Ce processus de mondanéisation phénoménalise le sujet en tant
qu'objet de savoir identique aux savoirs constitués sur n'importe
quel autre type d'objet ou d'étant, il se déploie dans ce que
Michel Henry nomme l'Ek-stase du monde, qui est médiateté, écart,
transcendance par rapport à la phénoménalisation immédiate de la
vie qui est pathos, auto-affection de soi par soi, mais
aussi d'une certaine manière kratos (26). La dimension
symbolique de tout savoir, au sens sémiotique du terme, renforce le
caractère mondanéiste de l'objet du savoir fondé sur la dualité
des signes et de leurs référents, la noèse et ses corrélats noématiques,
les textes et récits et leurs interprétations.

- **LIGNES AFFICHÉES**:
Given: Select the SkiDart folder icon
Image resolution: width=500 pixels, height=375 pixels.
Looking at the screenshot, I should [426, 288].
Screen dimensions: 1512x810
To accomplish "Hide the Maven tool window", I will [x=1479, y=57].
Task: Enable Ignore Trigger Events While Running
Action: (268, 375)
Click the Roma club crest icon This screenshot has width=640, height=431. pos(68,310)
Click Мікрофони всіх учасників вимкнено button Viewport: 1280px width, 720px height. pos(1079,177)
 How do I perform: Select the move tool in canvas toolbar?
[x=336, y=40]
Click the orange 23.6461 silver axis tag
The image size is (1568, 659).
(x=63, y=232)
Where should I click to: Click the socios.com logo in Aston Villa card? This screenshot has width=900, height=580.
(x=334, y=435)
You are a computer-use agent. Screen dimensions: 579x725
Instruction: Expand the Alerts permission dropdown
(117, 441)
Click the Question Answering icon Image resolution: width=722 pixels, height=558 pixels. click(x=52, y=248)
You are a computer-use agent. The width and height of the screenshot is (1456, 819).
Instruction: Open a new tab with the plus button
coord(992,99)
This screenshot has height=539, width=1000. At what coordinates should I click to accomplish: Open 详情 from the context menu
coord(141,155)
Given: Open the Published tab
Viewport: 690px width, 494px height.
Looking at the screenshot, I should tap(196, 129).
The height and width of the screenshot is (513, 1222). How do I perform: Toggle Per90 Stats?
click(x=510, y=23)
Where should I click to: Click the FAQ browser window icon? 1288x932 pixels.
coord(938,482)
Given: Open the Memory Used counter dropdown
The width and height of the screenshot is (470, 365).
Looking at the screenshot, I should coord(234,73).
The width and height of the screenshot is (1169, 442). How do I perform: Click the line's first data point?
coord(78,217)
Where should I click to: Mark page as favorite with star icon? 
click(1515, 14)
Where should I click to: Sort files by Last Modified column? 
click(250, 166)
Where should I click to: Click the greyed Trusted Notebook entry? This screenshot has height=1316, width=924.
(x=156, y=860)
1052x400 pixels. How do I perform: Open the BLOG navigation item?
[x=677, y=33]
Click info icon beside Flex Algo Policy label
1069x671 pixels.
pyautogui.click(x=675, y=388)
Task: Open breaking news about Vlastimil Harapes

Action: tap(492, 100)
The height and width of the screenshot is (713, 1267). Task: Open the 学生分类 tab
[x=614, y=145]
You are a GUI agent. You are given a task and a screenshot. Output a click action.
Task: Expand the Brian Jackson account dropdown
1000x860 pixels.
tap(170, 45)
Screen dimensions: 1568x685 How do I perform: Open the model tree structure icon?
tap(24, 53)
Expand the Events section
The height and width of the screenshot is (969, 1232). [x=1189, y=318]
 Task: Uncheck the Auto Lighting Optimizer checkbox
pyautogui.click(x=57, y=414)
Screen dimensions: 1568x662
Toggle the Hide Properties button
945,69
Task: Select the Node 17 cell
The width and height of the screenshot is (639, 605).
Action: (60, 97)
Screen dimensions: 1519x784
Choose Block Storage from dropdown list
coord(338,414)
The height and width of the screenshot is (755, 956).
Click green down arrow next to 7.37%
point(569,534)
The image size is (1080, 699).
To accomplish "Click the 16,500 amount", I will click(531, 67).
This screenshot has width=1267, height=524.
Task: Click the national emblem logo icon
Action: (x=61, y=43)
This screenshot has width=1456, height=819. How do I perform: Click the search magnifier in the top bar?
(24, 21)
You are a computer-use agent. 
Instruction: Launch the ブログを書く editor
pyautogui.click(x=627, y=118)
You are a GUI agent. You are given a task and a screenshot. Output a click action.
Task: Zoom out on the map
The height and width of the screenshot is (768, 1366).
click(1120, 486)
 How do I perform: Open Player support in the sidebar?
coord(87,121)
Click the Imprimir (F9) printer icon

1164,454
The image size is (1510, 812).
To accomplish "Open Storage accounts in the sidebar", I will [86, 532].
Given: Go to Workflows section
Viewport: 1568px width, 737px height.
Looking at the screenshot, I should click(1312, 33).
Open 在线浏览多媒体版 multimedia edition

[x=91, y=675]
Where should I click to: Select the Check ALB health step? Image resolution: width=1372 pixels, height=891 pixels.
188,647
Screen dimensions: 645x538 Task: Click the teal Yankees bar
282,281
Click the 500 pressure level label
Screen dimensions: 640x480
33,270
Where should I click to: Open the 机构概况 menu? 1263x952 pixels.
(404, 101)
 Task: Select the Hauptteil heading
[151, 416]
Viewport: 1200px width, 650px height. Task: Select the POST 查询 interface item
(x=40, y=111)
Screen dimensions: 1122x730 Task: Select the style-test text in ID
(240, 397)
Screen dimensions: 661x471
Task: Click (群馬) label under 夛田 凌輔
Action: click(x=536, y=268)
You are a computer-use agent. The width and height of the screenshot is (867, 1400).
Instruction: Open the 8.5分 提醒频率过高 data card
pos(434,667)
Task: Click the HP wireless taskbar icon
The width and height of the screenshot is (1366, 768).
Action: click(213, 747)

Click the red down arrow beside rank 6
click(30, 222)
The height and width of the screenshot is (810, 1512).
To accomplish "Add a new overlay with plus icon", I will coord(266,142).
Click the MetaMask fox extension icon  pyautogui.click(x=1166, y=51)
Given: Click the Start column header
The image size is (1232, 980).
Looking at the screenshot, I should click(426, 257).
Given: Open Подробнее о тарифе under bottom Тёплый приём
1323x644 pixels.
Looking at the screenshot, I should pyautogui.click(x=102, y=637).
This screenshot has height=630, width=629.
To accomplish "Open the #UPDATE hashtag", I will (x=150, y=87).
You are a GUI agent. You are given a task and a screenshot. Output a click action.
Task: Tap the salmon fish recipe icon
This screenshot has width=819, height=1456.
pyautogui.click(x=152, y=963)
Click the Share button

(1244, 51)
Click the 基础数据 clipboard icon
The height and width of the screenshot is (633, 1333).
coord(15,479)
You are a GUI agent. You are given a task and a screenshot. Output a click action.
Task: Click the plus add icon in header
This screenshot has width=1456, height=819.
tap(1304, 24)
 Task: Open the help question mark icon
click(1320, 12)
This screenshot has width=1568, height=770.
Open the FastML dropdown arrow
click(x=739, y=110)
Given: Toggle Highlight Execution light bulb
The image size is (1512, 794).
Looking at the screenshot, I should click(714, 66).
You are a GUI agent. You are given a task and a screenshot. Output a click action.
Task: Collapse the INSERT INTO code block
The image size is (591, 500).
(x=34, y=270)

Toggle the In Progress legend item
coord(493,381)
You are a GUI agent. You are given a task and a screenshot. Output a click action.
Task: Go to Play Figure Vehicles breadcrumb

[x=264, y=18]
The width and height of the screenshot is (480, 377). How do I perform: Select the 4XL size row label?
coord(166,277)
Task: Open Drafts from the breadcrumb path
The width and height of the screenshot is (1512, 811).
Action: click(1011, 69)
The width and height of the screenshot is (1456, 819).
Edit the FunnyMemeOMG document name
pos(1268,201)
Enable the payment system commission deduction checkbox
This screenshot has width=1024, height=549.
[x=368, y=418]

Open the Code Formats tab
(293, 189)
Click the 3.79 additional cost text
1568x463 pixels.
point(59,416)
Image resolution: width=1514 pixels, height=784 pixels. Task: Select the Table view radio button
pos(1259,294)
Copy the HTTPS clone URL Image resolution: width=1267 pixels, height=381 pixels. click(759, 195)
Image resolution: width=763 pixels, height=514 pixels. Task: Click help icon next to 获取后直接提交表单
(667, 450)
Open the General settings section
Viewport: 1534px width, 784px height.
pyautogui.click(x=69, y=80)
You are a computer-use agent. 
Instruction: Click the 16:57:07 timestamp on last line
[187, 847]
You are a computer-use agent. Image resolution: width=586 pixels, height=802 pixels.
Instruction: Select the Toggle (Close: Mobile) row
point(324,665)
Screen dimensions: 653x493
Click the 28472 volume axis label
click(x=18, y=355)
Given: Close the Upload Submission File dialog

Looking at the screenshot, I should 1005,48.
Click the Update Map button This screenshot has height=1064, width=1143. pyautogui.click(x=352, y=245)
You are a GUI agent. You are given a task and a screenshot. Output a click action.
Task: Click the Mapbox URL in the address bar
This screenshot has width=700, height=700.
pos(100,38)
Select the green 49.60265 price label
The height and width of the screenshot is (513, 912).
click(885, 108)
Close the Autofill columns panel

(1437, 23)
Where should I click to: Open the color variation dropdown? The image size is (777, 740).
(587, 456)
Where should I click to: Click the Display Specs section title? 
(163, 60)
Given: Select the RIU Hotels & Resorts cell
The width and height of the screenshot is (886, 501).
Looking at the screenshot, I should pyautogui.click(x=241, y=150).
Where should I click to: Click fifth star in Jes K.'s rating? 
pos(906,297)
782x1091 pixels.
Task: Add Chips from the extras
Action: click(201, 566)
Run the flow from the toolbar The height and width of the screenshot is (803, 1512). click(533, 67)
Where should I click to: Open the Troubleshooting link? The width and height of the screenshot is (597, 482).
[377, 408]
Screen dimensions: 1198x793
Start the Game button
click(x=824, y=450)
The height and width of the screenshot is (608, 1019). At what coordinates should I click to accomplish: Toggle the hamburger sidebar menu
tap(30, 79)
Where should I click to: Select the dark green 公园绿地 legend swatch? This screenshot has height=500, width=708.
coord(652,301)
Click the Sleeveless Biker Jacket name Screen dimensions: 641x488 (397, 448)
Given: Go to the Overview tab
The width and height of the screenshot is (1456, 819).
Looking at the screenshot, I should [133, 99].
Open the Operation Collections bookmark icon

- **TÂCHES DEMANDÉES**:
a – D'après l'extrait présenté, quel nom Michel Henry donne-t-il à ce dans quoi se déploie le processus de mondanéisation ?
b – Recopiez mot pour mot le passage de l'extrait présenté qui commence par « Ce processus de » et se poursuit jusqu'à « et leurs interprétations. ».

- **RÉPONSES AUX TÂCHES**:
a – L'Ek-stase du monde.

b –
Ce processus de mondanéisation phénoménalise le sujet en tant
qu'objet de savoir identique aux savoirs constitués sur n'importe
quel autre type d'objet ou d'étant, il se déploie dans ce que
Michel Henry nomme l'Ek-stase du monde, qui est médiateté, écart,
transcendance par rapport à la phénoménalisation immédiate de la
vie qui est pathos, auto-affection de soi par soi, mais
aussi d'une certaine manière kratos (26). La dimension
symbolique de tout savoir, au sens sémiotique du terme, renforce le
caractère mondanéiste de l'objet du savoir fondé sur la dualité
des signes et de leurs référents, la noèse et ses corrélats noématiques,
les textes et récits et leurs interprétations.